Referring to Figure 1 , the reference numerals indicate the following features:

1000: Cell washing and concentration 1001 : Cell starting material 1002: Buffer 1003: Cell washer 1004: Waste

1005: Intermediate material 1010: Activation, transduction, expansion 1011 : Reagents 1012: Media

1013: Expansion chamber 1014: Waste 1015: Harvest 1020: Fill finish 1021 : Final formulation

1022: Mixing chamber 1023: Product bag 1 1024: Product bag 2 1025: Product bag 3 1026: QC bag

While the foregoing is directed to exemplary embodiments of the present invention, it will be understood that the present invention is described herein purely by way of example, and modifications of detail can be made within the scope of the invention.

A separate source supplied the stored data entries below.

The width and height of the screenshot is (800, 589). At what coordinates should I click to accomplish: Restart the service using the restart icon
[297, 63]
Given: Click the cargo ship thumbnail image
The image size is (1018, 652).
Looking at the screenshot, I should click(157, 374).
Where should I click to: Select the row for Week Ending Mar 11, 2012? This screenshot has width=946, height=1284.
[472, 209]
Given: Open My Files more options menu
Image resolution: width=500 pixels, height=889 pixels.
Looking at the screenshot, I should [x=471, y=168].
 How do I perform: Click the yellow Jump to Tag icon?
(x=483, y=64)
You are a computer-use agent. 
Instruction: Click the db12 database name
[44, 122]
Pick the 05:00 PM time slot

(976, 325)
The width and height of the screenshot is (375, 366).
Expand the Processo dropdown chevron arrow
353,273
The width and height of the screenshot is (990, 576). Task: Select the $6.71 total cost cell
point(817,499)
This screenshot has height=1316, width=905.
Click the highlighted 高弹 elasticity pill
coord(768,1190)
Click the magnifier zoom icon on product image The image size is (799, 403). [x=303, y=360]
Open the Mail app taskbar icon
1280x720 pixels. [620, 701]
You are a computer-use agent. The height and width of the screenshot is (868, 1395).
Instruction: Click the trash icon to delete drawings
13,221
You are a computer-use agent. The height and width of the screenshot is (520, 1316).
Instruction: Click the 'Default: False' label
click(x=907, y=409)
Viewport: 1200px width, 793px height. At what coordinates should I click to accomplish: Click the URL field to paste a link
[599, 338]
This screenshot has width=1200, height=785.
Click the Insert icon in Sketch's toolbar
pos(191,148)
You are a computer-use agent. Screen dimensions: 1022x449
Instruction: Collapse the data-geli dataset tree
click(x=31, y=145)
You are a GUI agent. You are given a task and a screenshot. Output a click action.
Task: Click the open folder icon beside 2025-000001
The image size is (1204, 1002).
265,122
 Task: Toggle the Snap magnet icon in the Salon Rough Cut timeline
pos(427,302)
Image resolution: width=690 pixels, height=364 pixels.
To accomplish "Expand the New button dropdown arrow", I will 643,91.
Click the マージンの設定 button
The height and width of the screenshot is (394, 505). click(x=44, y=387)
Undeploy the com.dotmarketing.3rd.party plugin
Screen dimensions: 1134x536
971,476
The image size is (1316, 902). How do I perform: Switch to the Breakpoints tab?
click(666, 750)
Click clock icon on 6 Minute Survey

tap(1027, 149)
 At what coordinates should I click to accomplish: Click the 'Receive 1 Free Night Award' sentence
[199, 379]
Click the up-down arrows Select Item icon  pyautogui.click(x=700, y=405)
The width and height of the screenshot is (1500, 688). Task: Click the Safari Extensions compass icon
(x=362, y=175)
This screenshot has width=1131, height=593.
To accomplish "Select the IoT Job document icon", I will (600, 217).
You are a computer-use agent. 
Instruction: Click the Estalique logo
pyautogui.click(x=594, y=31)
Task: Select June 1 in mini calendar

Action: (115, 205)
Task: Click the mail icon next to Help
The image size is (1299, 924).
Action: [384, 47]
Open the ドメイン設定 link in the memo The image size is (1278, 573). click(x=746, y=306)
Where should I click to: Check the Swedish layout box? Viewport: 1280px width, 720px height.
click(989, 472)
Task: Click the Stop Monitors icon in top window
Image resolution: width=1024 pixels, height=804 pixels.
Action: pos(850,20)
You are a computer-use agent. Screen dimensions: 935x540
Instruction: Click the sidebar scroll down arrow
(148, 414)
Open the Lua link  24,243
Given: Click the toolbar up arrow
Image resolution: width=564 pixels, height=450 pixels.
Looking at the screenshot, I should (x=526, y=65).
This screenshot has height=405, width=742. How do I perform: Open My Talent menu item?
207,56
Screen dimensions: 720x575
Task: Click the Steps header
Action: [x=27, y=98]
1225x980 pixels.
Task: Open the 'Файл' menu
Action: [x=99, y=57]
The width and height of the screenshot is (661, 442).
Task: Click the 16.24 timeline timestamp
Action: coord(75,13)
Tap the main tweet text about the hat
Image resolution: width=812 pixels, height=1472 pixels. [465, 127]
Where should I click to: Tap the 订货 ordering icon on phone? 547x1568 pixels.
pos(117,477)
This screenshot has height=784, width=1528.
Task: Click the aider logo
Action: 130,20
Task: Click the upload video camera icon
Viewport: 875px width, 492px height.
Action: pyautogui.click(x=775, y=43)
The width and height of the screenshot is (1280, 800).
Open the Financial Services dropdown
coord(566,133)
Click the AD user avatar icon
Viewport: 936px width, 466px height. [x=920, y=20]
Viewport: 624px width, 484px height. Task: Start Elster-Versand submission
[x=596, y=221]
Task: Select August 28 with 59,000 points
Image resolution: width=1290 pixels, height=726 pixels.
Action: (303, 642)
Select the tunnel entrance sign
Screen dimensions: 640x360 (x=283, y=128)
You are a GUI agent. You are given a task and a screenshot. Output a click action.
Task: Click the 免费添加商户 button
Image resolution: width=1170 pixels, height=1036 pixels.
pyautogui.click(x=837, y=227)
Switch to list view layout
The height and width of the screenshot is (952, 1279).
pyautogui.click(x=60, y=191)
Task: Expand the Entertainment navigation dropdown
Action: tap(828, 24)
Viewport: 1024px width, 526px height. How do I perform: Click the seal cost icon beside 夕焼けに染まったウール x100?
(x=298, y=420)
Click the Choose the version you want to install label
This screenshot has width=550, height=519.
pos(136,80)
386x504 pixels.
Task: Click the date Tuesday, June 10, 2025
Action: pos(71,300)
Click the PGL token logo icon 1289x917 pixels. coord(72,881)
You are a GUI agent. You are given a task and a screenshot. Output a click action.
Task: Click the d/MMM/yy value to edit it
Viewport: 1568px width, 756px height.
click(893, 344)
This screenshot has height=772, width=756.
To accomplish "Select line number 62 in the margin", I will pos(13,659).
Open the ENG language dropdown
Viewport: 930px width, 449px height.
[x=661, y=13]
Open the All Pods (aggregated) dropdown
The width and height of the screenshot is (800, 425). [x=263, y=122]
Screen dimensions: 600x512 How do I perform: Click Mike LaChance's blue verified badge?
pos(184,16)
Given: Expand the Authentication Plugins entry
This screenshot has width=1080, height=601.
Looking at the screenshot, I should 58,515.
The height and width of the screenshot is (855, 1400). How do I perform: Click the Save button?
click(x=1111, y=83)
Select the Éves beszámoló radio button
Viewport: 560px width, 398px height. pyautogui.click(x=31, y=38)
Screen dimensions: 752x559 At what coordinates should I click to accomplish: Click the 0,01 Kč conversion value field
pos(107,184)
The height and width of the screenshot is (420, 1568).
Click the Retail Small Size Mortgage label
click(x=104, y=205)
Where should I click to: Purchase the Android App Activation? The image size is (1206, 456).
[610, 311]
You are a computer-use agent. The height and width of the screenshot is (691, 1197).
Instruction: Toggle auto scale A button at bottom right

Furthermore, one skilled in the art will understand that the present invention may not be limited to the embodiments disclosed herein, or to any details shown in the accompanying figures that are not described in detail herein or defined in the claims. Indeed, such superfluous features may be removed from the figures without prejudice to the present invention.

Moreover, other and further embodiments of the invention will be apparent to those skilled in the art from consideration of the specification, and may be devised without departing from the basic scope thereof, which is determined by the claims that follow.